# 1969 JD-500 Series A - Won't shift into gear



## Jay_Jones (Sep 2, 2016)

Hello all,

I was running my 1969 JD-500 Series A today and after backing up, pushed in the clutch/inching pedal, shifted into forward and it stayed right in the same place. It seems it won't shift into gear anymore. It didn't make any kind of noise or anything. It kinda just seems like the clutch pedal is stuck, or the gear shifter is in park or neutral. Selecting any gear or forward or reverse has no effect on the transmission it seems.

Where should I begin to trouble shoot?

I checked the linkage for the clutch pedal and it appears to be working correctly, and I checked the "tow" lever and it appears to be in the proper location as well.

If I push the machine ahead with the backhoe, the wheels appear to turn freely.

I'm not very experienced with heavy equipment and have only been using this machine for a year now.

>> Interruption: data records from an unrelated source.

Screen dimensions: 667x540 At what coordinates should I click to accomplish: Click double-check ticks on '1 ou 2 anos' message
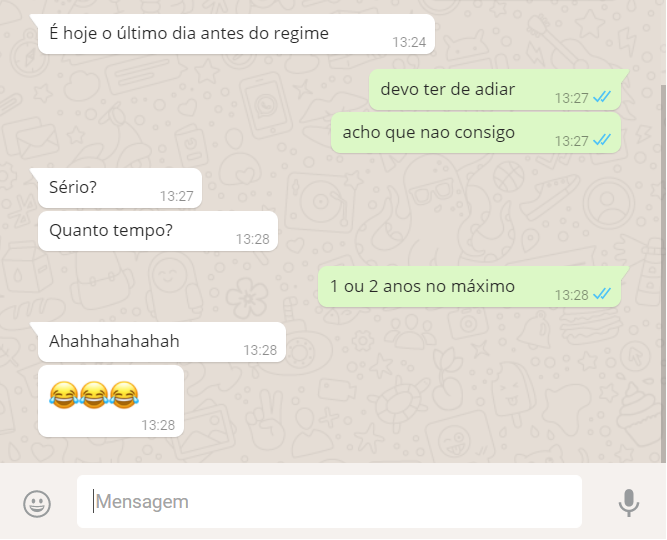pos(602,294)

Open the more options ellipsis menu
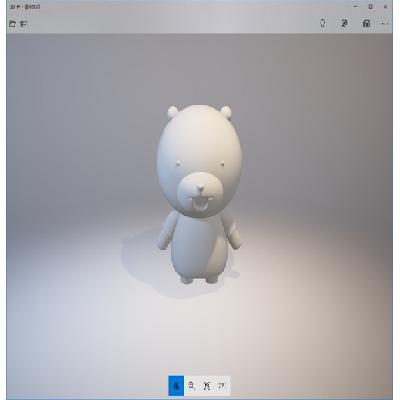pos(385,24)
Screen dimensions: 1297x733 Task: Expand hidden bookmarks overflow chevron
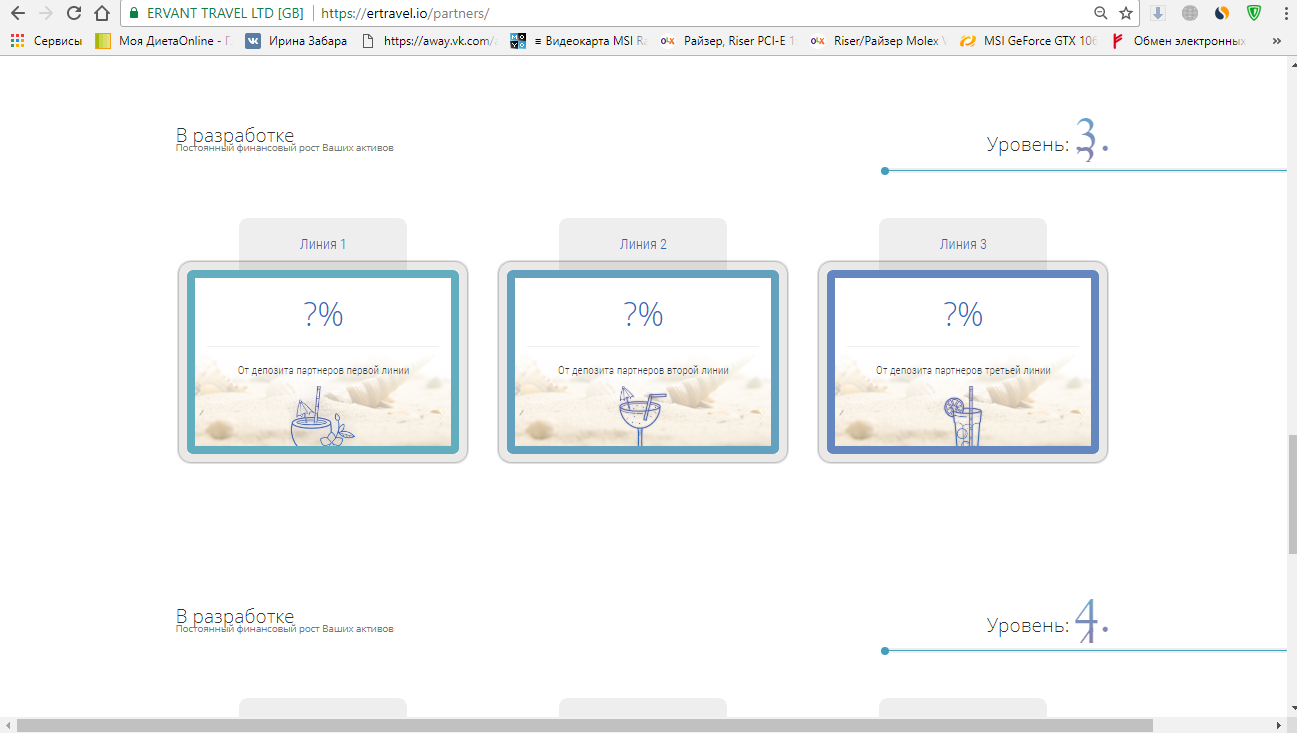click(x=1276, y=41)
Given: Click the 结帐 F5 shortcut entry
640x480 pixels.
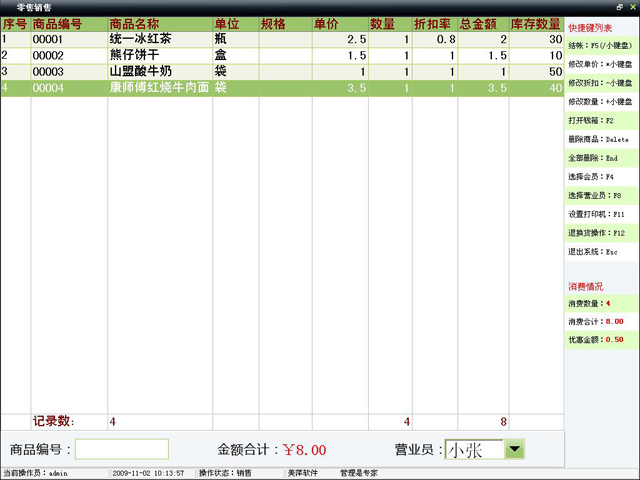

Any help would be greatly appreciated.

Thank you!


----------



## RC Wells (Dec 26, 2008)

Depending on the transmission you have, it could be the "power shift" clutch may be in need of replacement, or if you have the collar shift transmission you may need to pull the cover with the shift forks and be sure that a fork has not slid loose from the gear selector shafts.


----------



## Jay_Jones (Sep 2, 2016)

In case anyone else runs into this, it ended up being the transmission "Tow" disconnect lever...the pin had come out and the shaft turned, disabling the transmission.


----------



## TraderMark (Nov 15, 2011)

Thanks for posting what you found wrong.
So often posts like this never has the resolution posted.
I wish I could have been of some help, but this wasn't my area of expertise.

Mark


----------